(What this exercise asks)
[a] According to the article on Ruag Space's Rapid EPS, where will both demonstrator products be assembled and tested?
[b] Reproduce the passage of the Rapid EPS article between "The Rapid EPS project" and "(commercial off-the-shelf) components.", inclusive.
-- start of Source --
Ruag Space in Switzerland is to develop a configurable Rapid Electronic Power Subsystem (Rapid EPS) for satellites which will dramatically cut the lead time and cost of the power subsystem.
The effort began with discussions led by Niklas Boman, Product Group Spacecraft Director of Marketing and Sales, focused on securing the company’s involvement in the US government’s initiative to create a Resilient Space Structure for defence purposes.
“This project is a decisive door opener for further projects with the U.S. Government,” said André Wall, CEO of parent company Ruag International.
Ruag Space is the leading supplier to the space industry in Europe with 1,300 staff in Switzerland, Sweden, Austria, Germany, USA and Finland developing and manufacturing products for satellites and launch vehicles.
The Rapid EPS project consists of a Solar Array Regulator demonstrator and a Solar Array Wing demonstrator. Both products will be assembled and tested in Titusville, Florida. The key is a modular design and using automotive grade COTS (commercial off-the-shelf) components.
Electronic Power Subsystems are highly critical for the operation of satellites, and AFRL expects the Rapid EPS concept to deliver a “radical improvement compared to existing technological approaches,” said Dr. Robert Walters, lead of the AFRL Advanced Space Power program.
-- end of Source --
-- start of Stored data --
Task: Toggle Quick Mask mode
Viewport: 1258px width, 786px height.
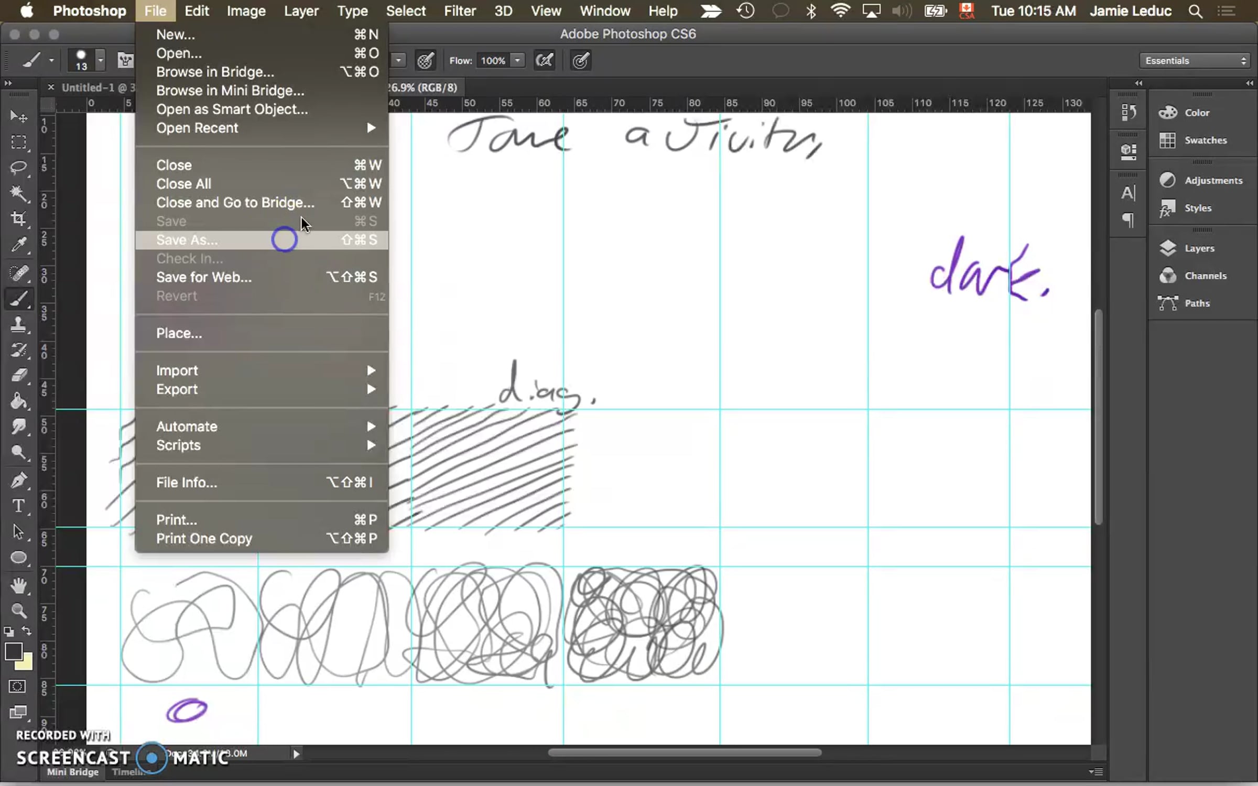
-- end of Stored data --
(Problem solutions)
[a] Titusville, Florida.

[b]
The Rapid EPS project consists of a Solar Array Regulator demonstrator and a Solar Array Wing demonstrator. Both products will be assembled and tested in Titusville, Florida. The key is a modular design and using automotive grade COTS (commercial off-the-shelf) components.